Law School Case Brief
Gonzales v. Google, Inc. (2006) - 234 F.R.D. 674 (N.D. Cal. 2006)
In addition to the discovery standards under Fed. R. Civ. P. 26 incorporated by Fed. R. Civ. P. 45, Rule 45 itself provides that on timely motion, the court by which a subpoena was issued shall quash or modify the subpoena if it subjects a person to undue burden. Fed. R. Civ. P. 45(c)(3)(A). Of course, if the sought-after documents are not relevant, nor calculated to lead to the discovery of admissible evidence, then any burden whatsoever imposed would be by definition undue. Underlying the protections of Rule 45 is the recognition that the word "non-party" serves as a constant reminder of the reasons for the limitations that characterize third-party discovery. Thus, a court determining the propriety of a subpoena balances the relevance of the discovery sought, the requesting party's need, and the potential hardship to the party subject to the subpoena
In aid of the government's position in a different case, plaintiff U.S. Attorney General subpoenaed defendant, Internet search engine, to compile and produce a massive amount of information from the search engine's search index, and to turn over a significant number of search queries entered by users of the engine. The search engine objected, and the government filed the present action to compel the search engine to comply with the subpoena.
Was the government allowed to subpoena a nonparty to a lawsuit to submit to discovery?

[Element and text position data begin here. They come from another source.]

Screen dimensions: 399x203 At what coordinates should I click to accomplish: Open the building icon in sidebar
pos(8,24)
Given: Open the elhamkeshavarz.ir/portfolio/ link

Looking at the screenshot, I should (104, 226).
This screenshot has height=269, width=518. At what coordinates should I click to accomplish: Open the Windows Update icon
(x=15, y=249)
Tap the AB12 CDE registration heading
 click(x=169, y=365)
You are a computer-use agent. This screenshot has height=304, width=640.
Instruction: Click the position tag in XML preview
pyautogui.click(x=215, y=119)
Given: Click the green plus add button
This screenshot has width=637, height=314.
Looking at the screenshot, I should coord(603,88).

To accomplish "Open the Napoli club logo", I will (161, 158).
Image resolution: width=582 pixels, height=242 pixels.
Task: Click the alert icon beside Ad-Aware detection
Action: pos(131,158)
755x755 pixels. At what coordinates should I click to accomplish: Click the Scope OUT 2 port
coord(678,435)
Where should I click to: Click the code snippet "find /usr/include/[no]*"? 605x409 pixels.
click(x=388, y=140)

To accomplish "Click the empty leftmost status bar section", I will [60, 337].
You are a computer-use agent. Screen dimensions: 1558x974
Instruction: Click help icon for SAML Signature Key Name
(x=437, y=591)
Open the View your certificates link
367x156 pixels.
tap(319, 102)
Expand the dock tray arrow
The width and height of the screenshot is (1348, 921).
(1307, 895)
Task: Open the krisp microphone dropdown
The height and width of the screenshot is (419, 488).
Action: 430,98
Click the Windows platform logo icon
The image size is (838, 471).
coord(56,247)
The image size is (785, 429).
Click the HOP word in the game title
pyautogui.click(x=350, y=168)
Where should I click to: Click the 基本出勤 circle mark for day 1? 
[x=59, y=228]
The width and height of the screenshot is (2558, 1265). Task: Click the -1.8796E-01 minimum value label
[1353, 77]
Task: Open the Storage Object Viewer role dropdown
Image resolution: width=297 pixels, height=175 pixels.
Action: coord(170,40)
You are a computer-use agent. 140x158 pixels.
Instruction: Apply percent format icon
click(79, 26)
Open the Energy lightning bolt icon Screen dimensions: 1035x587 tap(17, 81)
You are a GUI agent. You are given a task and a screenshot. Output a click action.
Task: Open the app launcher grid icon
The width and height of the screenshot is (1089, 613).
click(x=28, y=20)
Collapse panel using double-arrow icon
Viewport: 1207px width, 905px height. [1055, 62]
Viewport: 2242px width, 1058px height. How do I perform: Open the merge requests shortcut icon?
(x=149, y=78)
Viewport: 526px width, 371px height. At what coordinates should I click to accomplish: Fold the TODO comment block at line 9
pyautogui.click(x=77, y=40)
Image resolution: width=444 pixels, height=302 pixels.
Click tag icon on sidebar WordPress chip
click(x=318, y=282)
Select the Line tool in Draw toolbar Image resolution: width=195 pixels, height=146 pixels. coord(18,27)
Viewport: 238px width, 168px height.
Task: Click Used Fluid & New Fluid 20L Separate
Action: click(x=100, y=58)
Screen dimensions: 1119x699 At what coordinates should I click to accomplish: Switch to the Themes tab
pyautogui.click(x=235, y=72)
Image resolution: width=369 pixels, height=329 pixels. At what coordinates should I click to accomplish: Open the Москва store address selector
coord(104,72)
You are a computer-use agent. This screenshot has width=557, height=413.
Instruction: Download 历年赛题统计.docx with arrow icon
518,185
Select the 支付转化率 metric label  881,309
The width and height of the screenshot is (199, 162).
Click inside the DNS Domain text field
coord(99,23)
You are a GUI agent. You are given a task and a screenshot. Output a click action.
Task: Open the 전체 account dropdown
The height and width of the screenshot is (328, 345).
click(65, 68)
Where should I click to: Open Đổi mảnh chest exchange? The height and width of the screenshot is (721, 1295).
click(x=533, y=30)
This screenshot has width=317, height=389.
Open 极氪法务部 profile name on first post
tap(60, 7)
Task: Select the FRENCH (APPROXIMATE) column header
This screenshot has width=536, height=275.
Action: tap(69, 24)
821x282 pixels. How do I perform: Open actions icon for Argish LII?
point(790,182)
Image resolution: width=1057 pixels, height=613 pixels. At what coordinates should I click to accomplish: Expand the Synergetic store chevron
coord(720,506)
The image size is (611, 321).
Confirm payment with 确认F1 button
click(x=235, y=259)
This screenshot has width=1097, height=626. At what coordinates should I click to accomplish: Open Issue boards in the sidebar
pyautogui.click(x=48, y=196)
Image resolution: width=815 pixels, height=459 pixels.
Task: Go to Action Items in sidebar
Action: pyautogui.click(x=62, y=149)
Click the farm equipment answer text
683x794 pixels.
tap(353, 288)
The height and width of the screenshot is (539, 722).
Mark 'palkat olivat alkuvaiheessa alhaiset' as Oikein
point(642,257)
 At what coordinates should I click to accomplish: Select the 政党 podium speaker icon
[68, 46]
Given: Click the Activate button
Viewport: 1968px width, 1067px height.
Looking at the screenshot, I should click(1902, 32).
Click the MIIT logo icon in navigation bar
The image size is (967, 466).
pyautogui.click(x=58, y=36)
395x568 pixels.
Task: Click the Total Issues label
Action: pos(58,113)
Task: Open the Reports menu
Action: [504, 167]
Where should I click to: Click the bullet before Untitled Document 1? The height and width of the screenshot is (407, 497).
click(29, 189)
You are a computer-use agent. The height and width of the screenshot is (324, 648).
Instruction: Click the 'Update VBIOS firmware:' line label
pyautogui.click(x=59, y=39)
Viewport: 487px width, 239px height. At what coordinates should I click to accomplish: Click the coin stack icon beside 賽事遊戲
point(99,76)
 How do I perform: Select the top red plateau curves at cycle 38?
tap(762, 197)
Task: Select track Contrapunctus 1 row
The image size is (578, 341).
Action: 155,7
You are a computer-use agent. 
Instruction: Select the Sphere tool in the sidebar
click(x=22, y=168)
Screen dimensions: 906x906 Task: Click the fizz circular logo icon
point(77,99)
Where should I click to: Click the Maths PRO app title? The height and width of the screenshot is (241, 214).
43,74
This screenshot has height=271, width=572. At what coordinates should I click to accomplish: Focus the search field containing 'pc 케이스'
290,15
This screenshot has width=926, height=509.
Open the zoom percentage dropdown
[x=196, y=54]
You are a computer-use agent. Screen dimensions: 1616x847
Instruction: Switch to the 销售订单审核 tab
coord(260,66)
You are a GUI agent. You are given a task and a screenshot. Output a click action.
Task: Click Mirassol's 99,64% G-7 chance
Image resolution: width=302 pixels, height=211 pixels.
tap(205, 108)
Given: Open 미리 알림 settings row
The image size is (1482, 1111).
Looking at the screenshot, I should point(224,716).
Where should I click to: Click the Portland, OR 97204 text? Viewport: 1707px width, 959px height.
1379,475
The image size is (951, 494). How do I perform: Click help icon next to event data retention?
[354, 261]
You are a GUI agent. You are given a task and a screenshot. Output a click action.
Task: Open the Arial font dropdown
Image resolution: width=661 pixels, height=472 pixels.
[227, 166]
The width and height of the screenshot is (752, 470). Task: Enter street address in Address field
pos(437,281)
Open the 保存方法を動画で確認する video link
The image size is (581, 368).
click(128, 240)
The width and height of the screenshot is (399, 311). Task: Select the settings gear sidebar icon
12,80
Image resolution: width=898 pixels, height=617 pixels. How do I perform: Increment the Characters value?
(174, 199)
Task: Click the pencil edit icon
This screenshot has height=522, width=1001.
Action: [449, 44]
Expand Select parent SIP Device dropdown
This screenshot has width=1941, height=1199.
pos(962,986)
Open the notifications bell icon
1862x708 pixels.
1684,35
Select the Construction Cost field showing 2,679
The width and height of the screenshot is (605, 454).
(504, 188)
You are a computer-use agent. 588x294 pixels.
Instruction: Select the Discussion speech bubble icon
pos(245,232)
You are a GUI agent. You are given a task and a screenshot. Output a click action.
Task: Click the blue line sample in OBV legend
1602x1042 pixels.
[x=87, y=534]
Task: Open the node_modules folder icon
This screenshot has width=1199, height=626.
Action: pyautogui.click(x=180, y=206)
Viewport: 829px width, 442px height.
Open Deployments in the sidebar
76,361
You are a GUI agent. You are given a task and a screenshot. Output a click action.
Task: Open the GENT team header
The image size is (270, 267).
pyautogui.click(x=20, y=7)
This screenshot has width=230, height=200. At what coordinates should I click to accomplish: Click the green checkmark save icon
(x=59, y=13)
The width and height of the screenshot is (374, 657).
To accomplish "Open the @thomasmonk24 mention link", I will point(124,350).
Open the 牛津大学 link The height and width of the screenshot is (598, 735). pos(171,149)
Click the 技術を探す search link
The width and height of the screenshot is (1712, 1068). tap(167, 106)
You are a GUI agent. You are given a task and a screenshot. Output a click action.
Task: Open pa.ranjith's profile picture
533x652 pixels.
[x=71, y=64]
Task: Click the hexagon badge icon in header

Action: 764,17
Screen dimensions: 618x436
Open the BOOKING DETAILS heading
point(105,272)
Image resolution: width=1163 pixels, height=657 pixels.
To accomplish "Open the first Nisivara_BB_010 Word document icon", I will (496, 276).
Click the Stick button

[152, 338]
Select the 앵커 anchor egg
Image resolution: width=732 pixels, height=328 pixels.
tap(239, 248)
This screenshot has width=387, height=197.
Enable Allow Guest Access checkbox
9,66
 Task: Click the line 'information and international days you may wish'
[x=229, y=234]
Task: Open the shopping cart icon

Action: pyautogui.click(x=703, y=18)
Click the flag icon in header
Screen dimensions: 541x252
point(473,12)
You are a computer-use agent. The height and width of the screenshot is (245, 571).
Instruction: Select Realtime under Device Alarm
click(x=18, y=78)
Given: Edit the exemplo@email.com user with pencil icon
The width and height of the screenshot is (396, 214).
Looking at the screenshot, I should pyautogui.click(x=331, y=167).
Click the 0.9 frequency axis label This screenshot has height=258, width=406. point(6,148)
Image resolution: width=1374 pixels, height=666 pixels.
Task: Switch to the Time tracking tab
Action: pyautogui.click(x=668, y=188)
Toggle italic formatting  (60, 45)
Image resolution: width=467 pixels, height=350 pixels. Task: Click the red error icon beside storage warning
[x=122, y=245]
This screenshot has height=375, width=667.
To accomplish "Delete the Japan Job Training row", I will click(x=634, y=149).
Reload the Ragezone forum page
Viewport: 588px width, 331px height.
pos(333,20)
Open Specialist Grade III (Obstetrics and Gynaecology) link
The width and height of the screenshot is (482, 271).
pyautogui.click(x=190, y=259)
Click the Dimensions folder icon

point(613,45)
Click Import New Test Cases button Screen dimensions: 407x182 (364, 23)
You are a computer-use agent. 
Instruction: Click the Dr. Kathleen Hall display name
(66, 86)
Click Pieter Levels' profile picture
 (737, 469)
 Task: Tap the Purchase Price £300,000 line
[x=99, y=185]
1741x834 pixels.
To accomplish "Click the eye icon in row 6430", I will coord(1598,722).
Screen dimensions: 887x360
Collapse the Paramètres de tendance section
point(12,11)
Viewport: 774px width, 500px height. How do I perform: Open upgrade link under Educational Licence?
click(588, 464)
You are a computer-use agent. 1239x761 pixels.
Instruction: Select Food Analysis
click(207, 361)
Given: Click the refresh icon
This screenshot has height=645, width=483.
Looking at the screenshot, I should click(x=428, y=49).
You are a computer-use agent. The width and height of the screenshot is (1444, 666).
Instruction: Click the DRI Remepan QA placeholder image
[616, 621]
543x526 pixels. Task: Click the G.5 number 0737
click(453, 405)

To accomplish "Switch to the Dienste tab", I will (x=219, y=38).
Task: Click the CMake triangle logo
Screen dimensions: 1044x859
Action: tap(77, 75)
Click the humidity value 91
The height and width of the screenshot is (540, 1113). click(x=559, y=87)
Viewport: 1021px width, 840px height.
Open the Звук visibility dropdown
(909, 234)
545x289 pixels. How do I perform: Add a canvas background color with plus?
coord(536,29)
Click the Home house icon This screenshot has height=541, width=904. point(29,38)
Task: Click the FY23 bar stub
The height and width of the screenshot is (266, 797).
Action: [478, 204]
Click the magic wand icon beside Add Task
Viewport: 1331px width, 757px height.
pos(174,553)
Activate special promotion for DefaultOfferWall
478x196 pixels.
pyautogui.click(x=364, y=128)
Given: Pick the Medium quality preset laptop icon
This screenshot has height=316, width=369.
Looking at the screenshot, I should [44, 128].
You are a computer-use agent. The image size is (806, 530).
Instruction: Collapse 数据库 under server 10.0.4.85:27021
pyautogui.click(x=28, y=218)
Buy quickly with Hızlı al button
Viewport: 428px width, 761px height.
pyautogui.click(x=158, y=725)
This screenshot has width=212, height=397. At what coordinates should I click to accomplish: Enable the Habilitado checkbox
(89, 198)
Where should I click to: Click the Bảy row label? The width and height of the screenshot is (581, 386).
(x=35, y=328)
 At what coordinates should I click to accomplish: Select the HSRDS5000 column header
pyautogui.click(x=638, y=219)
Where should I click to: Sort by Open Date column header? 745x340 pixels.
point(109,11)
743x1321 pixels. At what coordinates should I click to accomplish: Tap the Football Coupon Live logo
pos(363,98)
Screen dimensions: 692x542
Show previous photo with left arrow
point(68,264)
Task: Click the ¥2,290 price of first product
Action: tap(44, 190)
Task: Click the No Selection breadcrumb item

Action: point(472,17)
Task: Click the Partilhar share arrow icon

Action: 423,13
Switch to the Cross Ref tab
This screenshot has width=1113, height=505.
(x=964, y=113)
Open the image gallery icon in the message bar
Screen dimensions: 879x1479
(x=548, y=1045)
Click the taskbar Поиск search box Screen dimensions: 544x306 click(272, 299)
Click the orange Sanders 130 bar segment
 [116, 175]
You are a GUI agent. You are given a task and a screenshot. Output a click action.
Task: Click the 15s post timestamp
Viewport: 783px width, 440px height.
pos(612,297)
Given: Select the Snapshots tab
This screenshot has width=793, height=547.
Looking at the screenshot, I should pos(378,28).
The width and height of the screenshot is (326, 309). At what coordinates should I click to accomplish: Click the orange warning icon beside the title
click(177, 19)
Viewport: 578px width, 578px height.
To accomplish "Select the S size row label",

The case raised vital interests regarding the government's power to subpoena a third-party, a third party's interest in not being compelled to reveal confidential business information, and the interest of individuals to be free from government surveillance of their use of the Internet. The government did not even provide a rudimentary level of general detail as to what it intended to do with the sample of URLs. However, given the broad definition of relevance in Fed. R. Civ. P. 26, and the narrow scope of the subpoena, the court gave the government the benefit of the doubt. However, the government did not demonstrate a substantial need for both the information contained in the sample of URLs and sample of search query text. Faced with duplicative discovery, the court determined that the marginal burden of loss of trust by the search engine's users based on the search engine's disclosure of its users' search queries to the government outweighed the duplicative disclosure's likely benefit to the government's case.